Johnny King

Personal information
- Full name: Johnny Cecil King
- Born: 2 July 1942 (age 83) Gilgandra, New South Wales, Australia

Playing information
- Position: Wing
Club
| Years | Team | Pld | T | G | FG | P |
| 1960–71 | St. George | 191 | 143 | 7 | 0 | 443 |
Representative
| Years | Team | Pld | T | G | FG | P |
| 1963–70 | New South Wales | 10 | 11 | 5 | 0 | 43 |
| 1966–70 | City Firsts | 5 | 3 | 0 | 0 | 9 |
| 1966–70 | Australia | 15 | 8 | 0 | 0 | 24 |

Coaching information
Club
| Years | Team | Gms | W | D | L | W% |
| 1976 | South Sydney | 22 | 8 | 0 | 14 | 36 |
- Source: As of 11 June 2013
- Relatives: Max King (grandson)

= Johnny King =

Australian rugby league footballer and coach

Johnny Cecil King (born 2 July 1942) is an Australian former rugby league footballer and coach. He was a winger with the St. George Dragons for the last seven years of their eleven consecutive premiership-winning run from 1956 to 1966. He was a representative in the Australian national team from 1966 to 1970, earning 15 Test caps. He has been named among the nation's finest footballers of the 20th century.

Provided records:
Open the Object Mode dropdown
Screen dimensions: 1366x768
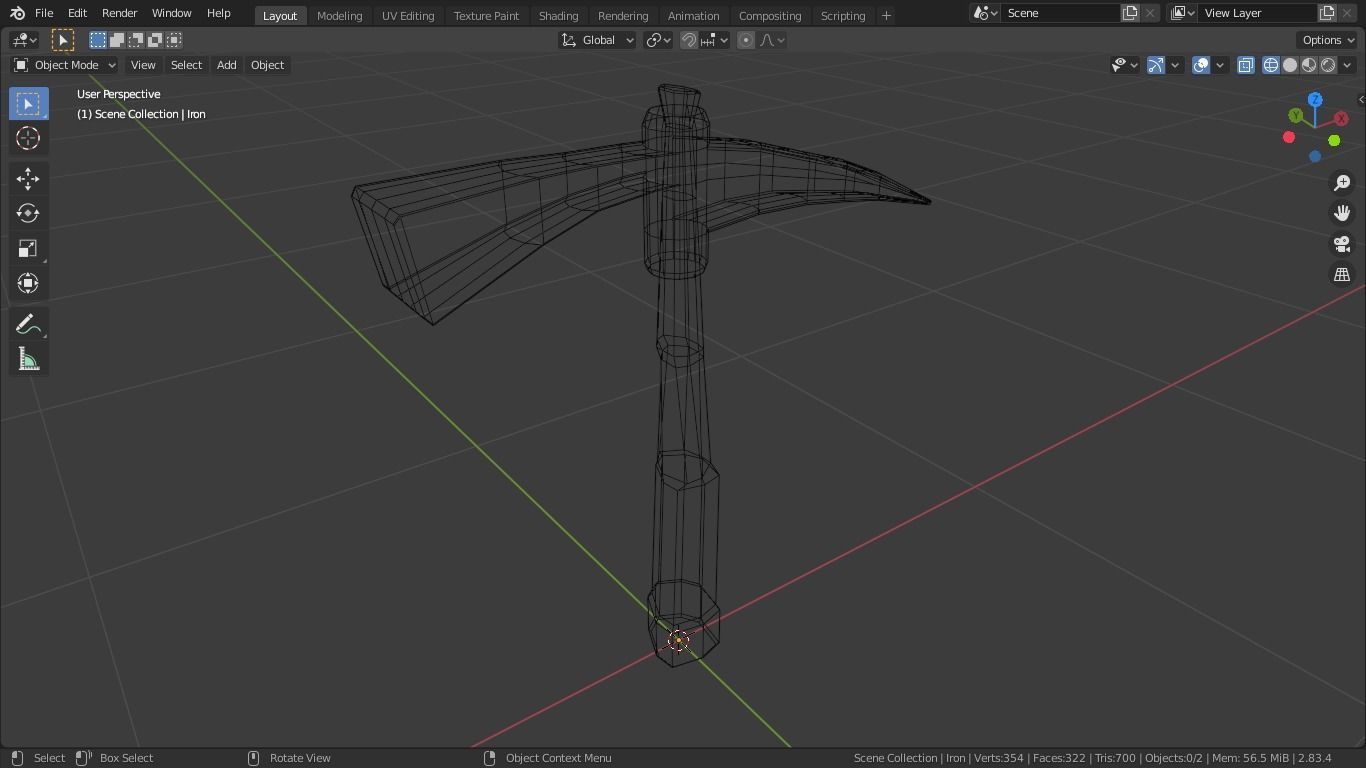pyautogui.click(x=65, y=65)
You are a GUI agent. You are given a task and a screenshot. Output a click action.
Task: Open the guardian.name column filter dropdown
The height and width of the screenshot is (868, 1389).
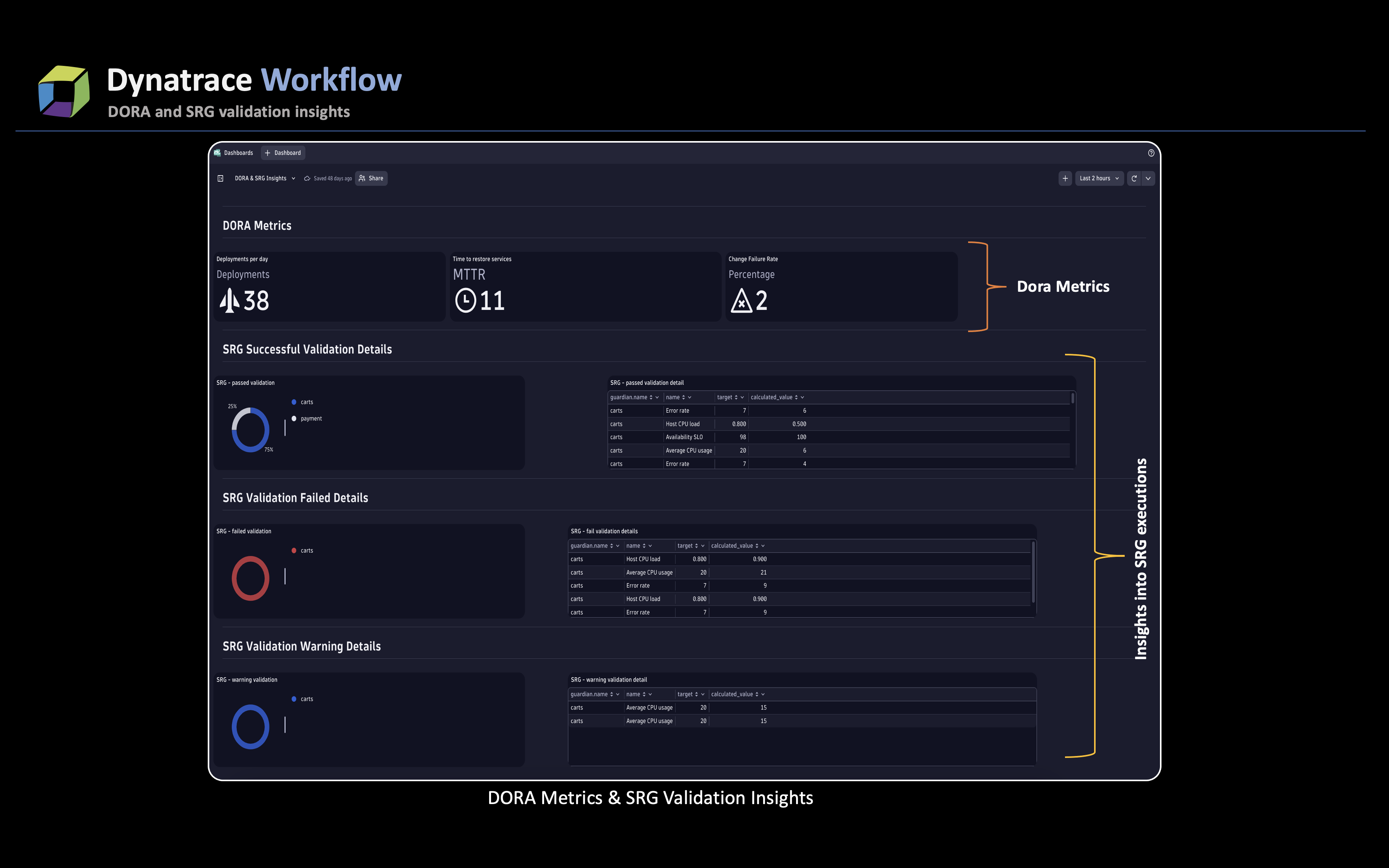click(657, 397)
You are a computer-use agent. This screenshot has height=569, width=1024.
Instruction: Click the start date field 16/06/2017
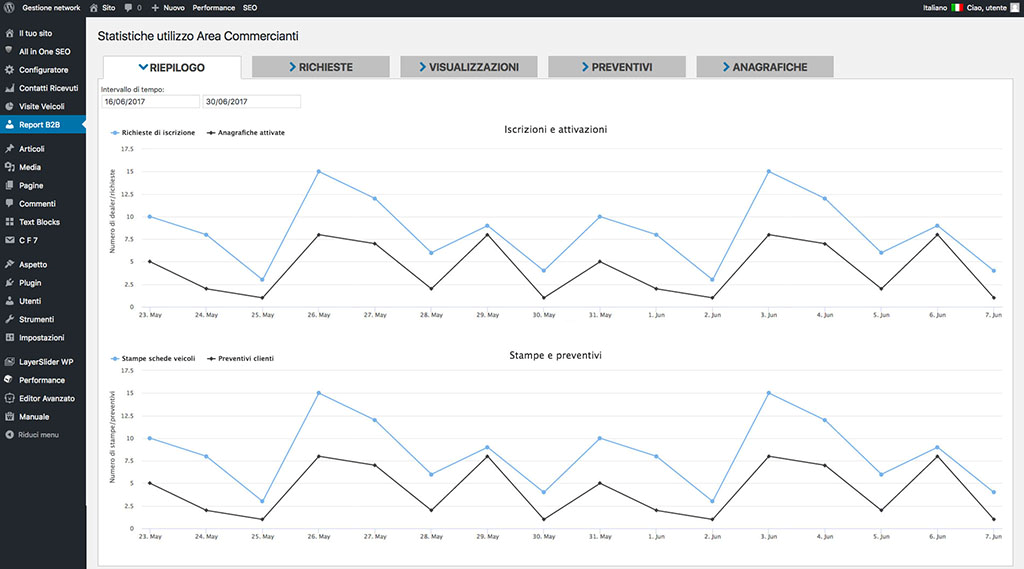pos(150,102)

...

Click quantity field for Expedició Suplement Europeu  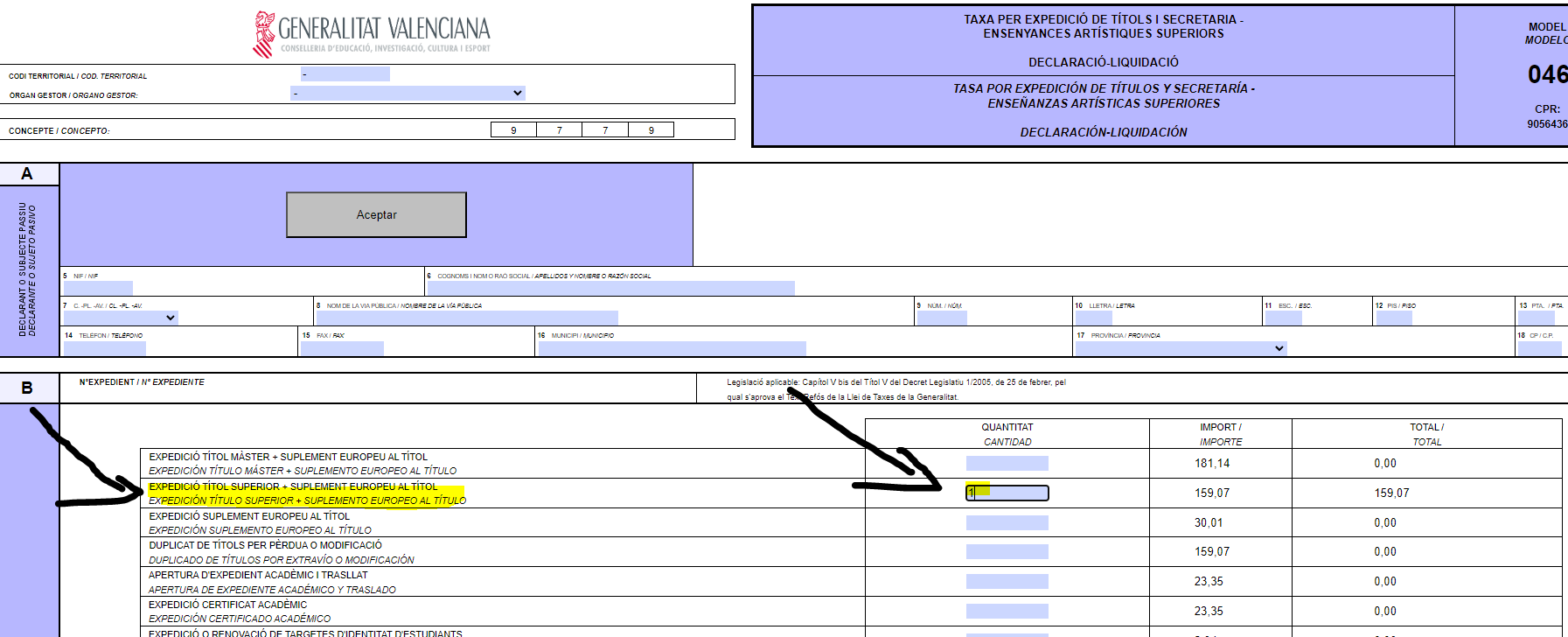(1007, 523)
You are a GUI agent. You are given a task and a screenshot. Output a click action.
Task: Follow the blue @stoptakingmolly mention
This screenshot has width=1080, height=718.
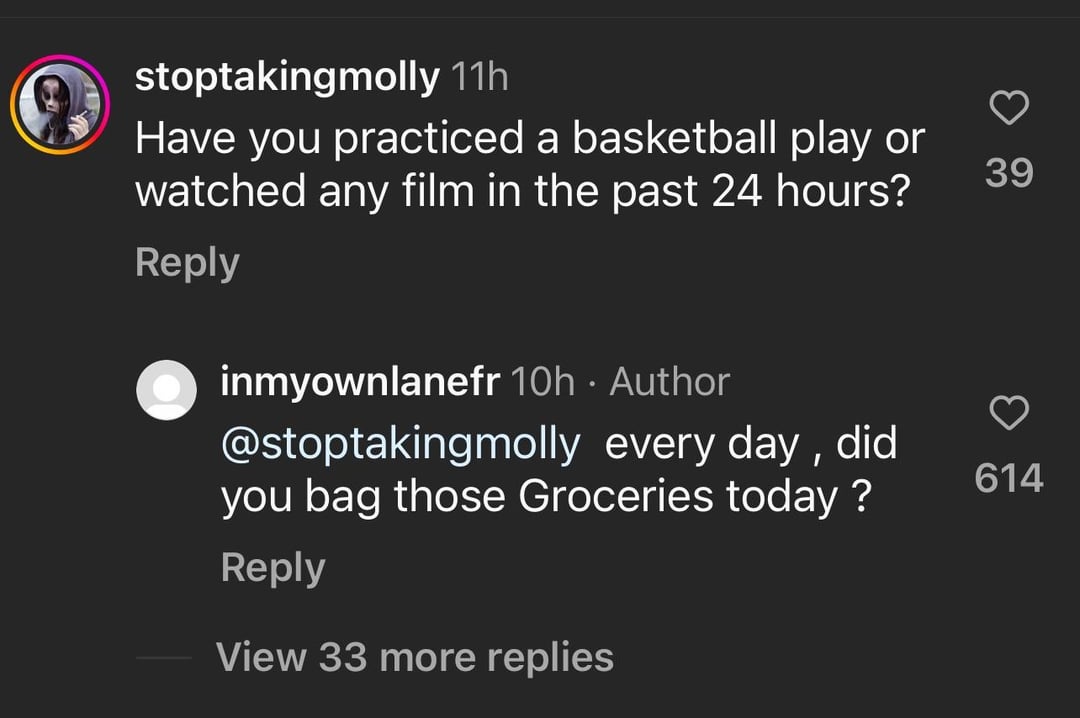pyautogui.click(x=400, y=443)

--

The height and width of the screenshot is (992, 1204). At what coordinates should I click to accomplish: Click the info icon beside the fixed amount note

Exercise set:
[a] Summarize the Johnny King article above in two sentences.
[b] Write the next paragraph of the Johnny King article, picking up directly after its final sentence.

Answers given:
[a] Johnny Cecil King, born 2 July 1942, is an Australian former rugby league footballer and coach who played on the wing for the St. George Dragons during the last seven years of their eleven consecutive premiership-winning run from 1956 to 1966. He represented the Australian national team from 1966 to 1970, earning 15 Test caps, and has been named among the nation's finest footballers of the 20th century.

[b]
==Early life==
The formative years of King's early life were spent in Gilgandra, although prior to starting school his family was in Sydney. His father, Cec King, had grown up in Gilgandra, become a motor mechanic there, and commenced playing rugby league for the town's team before he enlisted in 1940 in the AIF. Cec King played rugby league in Sydney while enlisted. He was with the South Sydney Rabbitohs, playing 19 matches in South's reserves and first grade in 1944 and 1945. As a talented runner, Cec was a winger (as his son would later be).

When WWII ended, Johnny was a very young child and Cec and his family remained in Sydney while Cec concentrated in 1946 on athletics training with coach K.I. Smith. Smith owned two taxis and King shared taxi driving shifts with two other runners in Smith's training squad. Cec King competed in several well-known "Gifts" (sprint foot-races with prize money) and won Victoria's 1946 Nyah Gift, competed in the Wagga Gift in January 1947 and won the prestigious Canberra Gift in March 1947. Also in 1947 he played rugby league with Souths again, in Souths Juniors' 'Fernleigh' side.

When Johnny was five years old in 1948, Cec returned to Gilgandra and worked again as a mechanic. Predicting his own future, Johnny went as a footballer to a Gilgandra children's fancy-dress ball and won a prize. From then Johnny grew up in the town except for the part-year his father was rugby league captain/coach 30 miles east at Gulgong in the 1949 season, and the part-year period from mid 1952 when Cec had a foreman position at Gulargambone 30 miles north.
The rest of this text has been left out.